Start of Text

PC Magazine -- December 17, 1996
This year marks the 25th anniversary of the commercial launch of the first true microprocessor, built by Intel engineers for an early electronic adding machine. Since then, we've seen steady and astronomical increases in microprocessor power and complexity. Here are some of the key moments in that 25-year history
Designed by Intel's Ted Hoff, Stan
Mazor, and Federico Faggin, along with Busicom's Masatoshi Shima, the Intel
4004 was the world's first general-purpose microprocessor. It consisted of
only 2,300 transistors in a 4-bit architecture, supported 45 instructions,
and ran at under 1 MHz. Laughably underpowered by today's standards, this
seminal chip literally changed the world.
2,300 transistors
The 8008, which had 3,500 transistors,
was the first 8-bit microprocessor. Eight-bit data allowed the 8008 to
manage alphanumeric data.
3,500 transistors
Intel introduced the 8080, a 2-MHz,
6,000-transistor microprocessor with 16-bit addressing that was eventually
to become the heart of the MITS Altair, the first microcomputer. A small
soft ware start-up, Micro Soft, was launched by Bill Gates and Paul Allen,
who wrote a BASIC interpreter for the Altair system as the company's first
project.
6,000 transistors
The Motorola 6800, with 4,000
transistors, was designed by Chuck Peddle and Charlie Melear. It was mainly
used in automotive controls and small-business machines.
4,000 transistors
The Z80, designed by Faggin and Shima,
was seen as an improved version of the 8080. An 8-bit, 8,500-transistor
processor with 16-bit addressing that ran at 2.5 MHz, it hosted CP/M, the
first standard microprocessor operating system. The Z80 was the choice of
many pioneer system vendors including Osborne and Kaypro, and, in many
ways, brought PCs into business.
8,500 transistors
MOS Technologies introduces the 6502,
an 8-bit processor with very few registers and a 16-bit address bus,
developed by Peddle and colleagues. It sold for around $25 in the
mid-seventies, a price that appealed to Steve Wozniak for his Apple II
design. The 6502 launched the notion of personal computing in the public
imagination and was used in several other popular PCs, including the
Commodore PET, the Commodore 64, and the early Atari machines. Essentially
an enhanced Motorola 6800, it made graphics effects easier to program and
faster to execute, setting the computer gaming phenomenon in motion.
Approximately 9,000 transistors
The 8086 was a 16-bit chip with 29,000
transistors. It introduced the x86 instruction set that's still
present on x86-compatible chips today. Its segmented memory
addressing was quite ingenious, but it ultimately proved to be a millstone
that hung around the industry's neck for years.
29,000 transistors
Intel's 8088 was based on the earlier
8086. Like the earlier processor, the 8088 had a 16-bit internal
architecture, but it communicated with other components through an 8-bit
bus. IBM chose this cost-saving design for its first PC, the direct
ancestor of today's dominant personal computing platform. This was the chip
that would launch DOS, Lotus 1-2-3, and other groundbreaking software.

End of Text

• _Stated exercise a_
Decide whether each statement agrees with the microprocessor article, answering yes or no and quoting the words that settle it: (i) The 8008 had 3,500 transistors. (ii) The Motorola 6800 was designed by Faggin and Shima. (iii) The 6502 sold for around $25 in the mid-seventies.
These entries have no connection to the microprocessor article.

Start of Input material

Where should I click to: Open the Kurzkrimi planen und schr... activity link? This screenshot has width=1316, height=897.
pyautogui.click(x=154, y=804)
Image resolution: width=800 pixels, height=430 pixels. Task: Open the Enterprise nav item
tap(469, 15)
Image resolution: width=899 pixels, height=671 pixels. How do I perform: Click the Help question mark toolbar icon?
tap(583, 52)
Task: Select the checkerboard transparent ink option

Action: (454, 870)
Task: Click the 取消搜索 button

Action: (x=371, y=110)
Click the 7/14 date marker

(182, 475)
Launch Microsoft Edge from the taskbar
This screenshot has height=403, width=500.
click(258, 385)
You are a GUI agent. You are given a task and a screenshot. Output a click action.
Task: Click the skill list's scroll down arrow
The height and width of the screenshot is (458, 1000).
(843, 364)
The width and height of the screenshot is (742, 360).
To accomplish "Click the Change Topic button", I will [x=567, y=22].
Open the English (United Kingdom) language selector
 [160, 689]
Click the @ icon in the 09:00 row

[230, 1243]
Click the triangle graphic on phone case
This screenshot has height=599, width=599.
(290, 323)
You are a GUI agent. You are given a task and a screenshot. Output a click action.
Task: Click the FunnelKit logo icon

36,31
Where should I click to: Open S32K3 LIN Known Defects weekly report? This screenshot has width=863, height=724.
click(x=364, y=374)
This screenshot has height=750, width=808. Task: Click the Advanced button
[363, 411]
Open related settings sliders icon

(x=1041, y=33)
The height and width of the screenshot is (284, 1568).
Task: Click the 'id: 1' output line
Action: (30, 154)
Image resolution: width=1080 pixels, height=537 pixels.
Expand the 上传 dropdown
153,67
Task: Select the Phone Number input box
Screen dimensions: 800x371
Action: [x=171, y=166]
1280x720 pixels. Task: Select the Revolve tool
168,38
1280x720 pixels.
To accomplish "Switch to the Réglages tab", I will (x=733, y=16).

End of Input material

• _Stated exercise b_
Give the stored entries as a Markdown table with the columns Row and Line, running from the line with "Image resolution: width=899" through the last line of the entries. Leave out blank lines.

• _Written response a_
(i) Yes: "The 8008, which had 3,500 transistors, was the first 8-bit microprocessor."
(ii) No: "The Motorola 6800, with 4,000 transistors, was designed by Chuck Peddle and Charlie Melear."
(iii) Yes: "It sold for around $25 in the mid-seventies"

• _Written response b_
| Row | Line |
|---|---|
| 1 | Image resolution: width=899 pixels, height=671 pixels. How do I perform: Click the Help question mark toolbar icon? |
| 2 | tap(583, 52) |
| 3 | Task: Select the checkerboard transparent ink option |
| 4 | Action: (454, 870) |
| 5 | Task: Click the 取消搜索 button |
| 6 | Action: (x=371, y=110) |
| 7 | Click the 7/14 date marker |
| 8 | (182, 475) |
| 9 | Launch Microsoft Edge from the taskbar |
| 10 | This screenshot has height=403, width=500. |
| 11 | click(258, 385) |
| 12 | You are a GUI agent. You are given a task and a screenshot. Output a click action. |
| 13 | Task: Click the skill list's scroll down arrow |
| 14 | The height and width of the screenshot is (458, 1000). |
| 15 | (843, 364) |
| 16 | The width and height of the screenshot is (742, 360). |
| 17 | To accomplish "Click the Change Topic button", I will [x=567, y=22]. |
| 18 | Open the English (United Kingdom) language selector |
| 19 |  [160, 689] |
| 20 | Click the @ icon in the 09:00 row |
| 21 | [230, 1243] |
| 22 | Click the triangle graphic on phone case |
| 23 | This screenshot has height=599, width=599. |
| 24 | (290, 323) |
| 25 | You are a GUI agent. You are given a task and a screenshot. Output a click action. |
| 26 | Task: Click the FunnelKit logo icon |
| 27 | 36,31 |
| 28 | Where should I click to: Open S32K3 LIN Known Defects weekly report? This screenshot has width=863, height=724. |
| 29 | click(x=364, y=374) |
| 30 | This screenshot has height=750, width=808. Task: Click the Advanced button |
| 31 | [363, 411] |
| 32 | Open related settings sliders icon |
| 33 | (x=1041, y=33) |
| 34 | The height and width of the screenshot is (284, 1568). |
| 35 | Task: Click the 'id: 1' output line |
| 36 | Action: (30, 154) |
| 37 | Image resolution: width=1080 pixels, height=537 pixels. |
| 38 | Expand the 上传 dropdown |
| 39 | 153,67 |
| 40 | Task: Select the Phone Number input box |
| 41 | Screen dimensions: 800x371 |
| 42 | Action: [x=171, y=166] |
| 43 | 1280x720 pixels. Task: Select the Revolve tool |
| 44 | 168,38 |
| 45 | 1280x720 pixels. |
| 46 | To accomplish "Switch to the Réglages tab", I will (x=733, y=16). |